Caused by: java.net.ConnectException: 拒绝连接
at sun.nio.ch.SocketChannelImpl.checkConnect(Native Method)
at sun.nio.ch.SocketChannelImpl.finishConnect(SocketChannelImpl.java:717)
at org.apache.hadoop.net.SocketIOWithTimeout.connect(SocketIOWithTimeout.java:206)
at org.apache.hadoop.net.NetUtils.connect(NetUtils.java:531)
at org.apache.hadoop.net.NetUtils.connect(NetUtils.java:495)
at org.apache.hadoop.ipc.Client$Connection.setupConnection(Client.java:614)
at org.apache.hadoop.ipc.Client$Connection.setupiostreams(Client.java:712)
at org.apache.hadoop.ipc.Client$Connection.access$2900(Client.java:375)
at org.apache.hadoop.ipc.Client.getConnection(Client.java:1528)
at org.apache.hadoop.ipc.Client.call(Client.java:1451)
... 29 more
4.2 解决方案
有可能是Hadoop没有启动,使用jps查看一下当前进程发现:
xiaosi@yoona:~/opt/hive-2.1.0$ jps
7317 Jps
可以看见,我们确实没有启动Hadoop。开启Hadoop的NameNode和DataNode守护进程
xiaosi@yoona:~/opt/hadoop-2.7.3$ ./sbin/start-dfs.sh
Starting namenodes on [localhost]
localhost: starting namenode, logging to /home/xiaosi/opt/hadoop-2.7.3/logs/hadoop-xiaosi-namenode-yoona.out
localhost: starting datanode, logging to /home/xiaosi/opt/hadoop-2.7.3/logs/hadoop-xiaosi-datanode-yoona.out
Starting secondary namenodes [0.0.0.0]
0.0.0.0: starting secondarynamenode, logging to /home/xiaosi/opt/hadoop-2.7.3/logs/hadoop-xiaosi-secondarynamenode-yoona.out
xiaosi@yoona:~/opt/hadoop-2.7.3$ jps
8055 Jps
7561 NameNode
7929 SecondaryNameNode
7724 DataNode
5. 创建Hive表失败
5.1 问题描述
FAILED: Execution Error, return code 1 from org.apache.hadoop.hive.ql.exec.DDLTask. MetaException(message:For direct MetaStore DB connections, we don't support retries at the client level.)
5.2 解决方案
查看Hive日志,看到这样的错误日志:
NestedThrowablesStackTrace:
Could not create "increment"/"table" value-generation container `SEQUENCE_TABLE` since autoCreate flags do not allow it.

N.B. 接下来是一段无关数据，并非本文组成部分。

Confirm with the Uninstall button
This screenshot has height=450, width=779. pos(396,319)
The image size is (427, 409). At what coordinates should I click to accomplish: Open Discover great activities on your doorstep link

org.datanucleus.exceptions.NucleusUserException: Could not create "increment"/"table" value-generation container `SEQUENCE_TABLE` since autoCreate flags do not allow it.

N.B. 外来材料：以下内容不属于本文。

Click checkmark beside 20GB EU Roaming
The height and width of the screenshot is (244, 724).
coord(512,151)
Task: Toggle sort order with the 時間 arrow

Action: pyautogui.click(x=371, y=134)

出现上述问题主要因为mysql的bin-log format默认为statement ,在mysql中通过 show variables like 'binlog_format'; 语句查看bin-log format的配置值
mysql> show variables like 'binlog_format';
+---------------+-----------+
| Variable_name | Value |
+---------------+-----------+
| binlog_format | STATEMENT |
+---------------+-----------+
1 row in set (0.00 sec)
修改bin-log format的默认值,在mysql的配置文件/etc/mysql/mysql.conf.d/mysqld.cnf中添加 binlog_format="MIXED" ,重启mysql,再启动 hive即可。

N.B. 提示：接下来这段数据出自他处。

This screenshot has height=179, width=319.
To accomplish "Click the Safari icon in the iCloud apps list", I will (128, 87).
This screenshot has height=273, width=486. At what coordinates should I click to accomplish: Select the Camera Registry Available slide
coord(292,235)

mysql> show variables like 'binlog_format';
+---------------+-------+
| Variable_name | Value |
+---------------+-------+
| binlog_format | MIXED |
+---------------+-------+
1 row in set (0.00 sec)
再次执行创表语句:
hive> create table if not exists employees(
> name string comment '姓名',
> salary float comment '工资',
> subordinates array<string> comment '下属',
> deductions map<string,float> comment '扣除金额',
> address struct<city:string,province:string> comment '家庭住址'
> )
> comment '员工信息表'
> ROW FORMAT DELIMITED
> FIELDS TERMINATED BY '\\t'
> LINES TERMINATED BY '\\n'
> STORED AS TEXTFILE;
OK
Time taken: 0.664 seconds
6. 加载数据失败
6.1 问题描述
hive> load data local inpath '/home/xiaosi/hive/input/result.txt' overwrite into table recent_attention;
Loading data to table test_db.recent_attention
Failed with exception Unable to move source file:/home/xiaosi/hive/input/result.txt to destination hdfs://localhost:9000/user/hive/warehouse/test_db.db/recent_attention/result.txt
FAILED: Execution Error, return code 1 from org.apache.hadoop.hive.ql.exec.MoveTask
查看Hive日志,看到这样的错误日志:
Caused by: org.apache.hadoop.ipc.RemoteException(java.io.IOException): File /home/xiaosi/hive/warehouse/recent_attention/result.txt could only be replicated to 0 nodes instead of minReplication (=1). There are 0 datanode(s) running and no node(s) are excluded in this operation.
看到 0 datanodes running 我们猜想可能datanode挂掉了,jps验证一下,果然我们的datanode没有启动起来。